*** Opening of DATASET EXCERPTS ***

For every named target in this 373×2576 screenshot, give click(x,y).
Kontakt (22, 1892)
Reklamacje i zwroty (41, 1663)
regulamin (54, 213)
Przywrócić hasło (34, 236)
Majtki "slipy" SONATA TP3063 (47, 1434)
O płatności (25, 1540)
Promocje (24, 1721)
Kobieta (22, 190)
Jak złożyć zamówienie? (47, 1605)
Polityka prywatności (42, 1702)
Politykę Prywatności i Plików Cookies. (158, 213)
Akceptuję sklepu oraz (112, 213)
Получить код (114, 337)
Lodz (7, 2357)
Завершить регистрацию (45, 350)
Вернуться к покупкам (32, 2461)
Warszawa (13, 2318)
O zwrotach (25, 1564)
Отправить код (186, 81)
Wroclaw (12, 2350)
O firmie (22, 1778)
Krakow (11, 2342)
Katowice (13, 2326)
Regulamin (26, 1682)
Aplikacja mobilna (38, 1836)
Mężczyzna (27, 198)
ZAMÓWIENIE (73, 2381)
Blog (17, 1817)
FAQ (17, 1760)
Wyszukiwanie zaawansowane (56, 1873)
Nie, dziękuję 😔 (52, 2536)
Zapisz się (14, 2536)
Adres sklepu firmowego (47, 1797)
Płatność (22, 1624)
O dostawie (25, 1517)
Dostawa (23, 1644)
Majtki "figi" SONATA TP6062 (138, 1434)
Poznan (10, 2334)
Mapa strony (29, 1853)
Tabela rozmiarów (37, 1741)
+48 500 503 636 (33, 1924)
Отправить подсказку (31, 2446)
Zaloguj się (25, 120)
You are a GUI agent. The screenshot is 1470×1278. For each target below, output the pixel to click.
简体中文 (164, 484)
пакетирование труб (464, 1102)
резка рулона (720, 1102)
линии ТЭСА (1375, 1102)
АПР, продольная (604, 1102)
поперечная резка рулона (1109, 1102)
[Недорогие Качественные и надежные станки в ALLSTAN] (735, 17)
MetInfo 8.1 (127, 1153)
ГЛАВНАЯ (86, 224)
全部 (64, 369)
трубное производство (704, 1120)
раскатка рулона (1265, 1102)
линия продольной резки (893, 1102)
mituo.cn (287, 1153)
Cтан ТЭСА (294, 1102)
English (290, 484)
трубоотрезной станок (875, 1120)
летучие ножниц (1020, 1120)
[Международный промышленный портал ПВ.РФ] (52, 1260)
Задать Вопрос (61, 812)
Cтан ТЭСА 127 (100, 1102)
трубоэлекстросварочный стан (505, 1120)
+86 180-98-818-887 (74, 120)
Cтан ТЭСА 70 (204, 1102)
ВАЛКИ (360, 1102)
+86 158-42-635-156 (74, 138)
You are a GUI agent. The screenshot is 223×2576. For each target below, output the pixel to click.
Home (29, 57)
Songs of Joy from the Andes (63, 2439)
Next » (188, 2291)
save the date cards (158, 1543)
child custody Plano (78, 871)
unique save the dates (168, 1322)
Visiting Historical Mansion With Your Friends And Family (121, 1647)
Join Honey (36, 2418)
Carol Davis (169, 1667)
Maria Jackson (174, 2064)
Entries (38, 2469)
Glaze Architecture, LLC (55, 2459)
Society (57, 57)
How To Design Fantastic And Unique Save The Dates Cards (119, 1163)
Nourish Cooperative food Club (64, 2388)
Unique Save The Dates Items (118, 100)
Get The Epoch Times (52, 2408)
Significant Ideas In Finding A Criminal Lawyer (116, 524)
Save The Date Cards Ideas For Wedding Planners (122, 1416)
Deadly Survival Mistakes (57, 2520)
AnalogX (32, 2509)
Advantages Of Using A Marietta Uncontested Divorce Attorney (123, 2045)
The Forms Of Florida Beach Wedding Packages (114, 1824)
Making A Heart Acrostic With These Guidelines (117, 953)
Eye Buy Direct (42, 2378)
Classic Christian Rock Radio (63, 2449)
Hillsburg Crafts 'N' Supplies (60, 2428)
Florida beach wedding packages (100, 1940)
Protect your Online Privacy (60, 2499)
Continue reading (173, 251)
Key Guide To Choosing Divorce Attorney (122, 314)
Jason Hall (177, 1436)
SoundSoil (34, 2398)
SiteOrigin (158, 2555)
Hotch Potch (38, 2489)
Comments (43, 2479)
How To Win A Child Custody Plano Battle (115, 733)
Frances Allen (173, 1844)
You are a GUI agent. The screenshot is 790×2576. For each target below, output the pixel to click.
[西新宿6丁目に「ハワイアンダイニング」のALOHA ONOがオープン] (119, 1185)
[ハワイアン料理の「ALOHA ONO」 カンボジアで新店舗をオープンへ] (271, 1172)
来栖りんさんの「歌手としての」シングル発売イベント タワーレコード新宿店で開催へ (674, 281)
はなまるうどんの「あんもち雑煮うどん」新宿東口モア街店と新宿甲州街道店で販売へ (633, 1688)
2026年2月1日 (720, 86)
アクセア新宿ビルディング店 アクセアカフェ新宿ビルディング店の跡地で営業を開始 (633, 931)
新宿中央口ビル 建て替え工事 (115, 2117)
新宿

*** Close of DATASET EXCERPTS ***

- [THE TASK]
Reproduce every line of the entries above, unchanged, from the very first one down to and including the line containing "简体中文 (164, 484)".

- [WRITTEN ANSWER]
For every named target in this 373×2576 screenshot, give click(x,y).
Kontakt (22, 1892)
Reklamacje i zwroty (41, 1663)
regulamin (54, 213)
Przywrócić hasło (34, 236)
Majtki "slipy" SONATA TP3063 (47, 1434)
O płatności (25, 1540)
Promocje (24, 1721)
Kobieta (22, 190)
Jak złożyć zamówienie? (47, 1605)
Polityka prywatności (42, 1702)
Politykę Prywatności i Plików Cookies. (158, 213)
Akceptuję sklepu oraz (112, 213)
Получить код (114, 337)
Lodz (7, 2357)
Завершить регистрацию (45, 350)
Вернуться к покупкам (32, 2461)
Warszawa (13, 2318)
O zwrotach (25, 1564)
Отправить код (186, 81)
Wroclaw (12, 2350)
O firmie (22, 1778)
Krakow (11, 2342)
Katowice (13, 2326)
Regulamin (26, 1682)
Aplikacja mobilna (38, 1836)
Mężczyzna (27, 198)
ZAMÓWIENIE (73, 2381)
Blog (17, 1817)
FAQ (17, 1760)
Wyszukiwanie zaawansowane (56, 1873)
Nie, dziękuję 😔 (52, 2536)
Zapisz się (14, 2536)
Adres sklepu firmowego (47, 1797)
Płatność (22, 1624)
O dostawie (25, 1517)
Dostawa (23, 1644)
Majtki "figi" SONATA TP6062 (138, 1434)
Poznan (10, 2334)
Mapa strony (29, 1853)
Tabela rozmiarów (37, 1741)
+48 500 503 636 (33, 1924)
Отправить подсказку (31, 2446)
Zaloguj się (25, 120)
You are a GUI agent. The screenshot is 1470×1278. For each target below, output the pixel to click.
简体中文 (164, 484)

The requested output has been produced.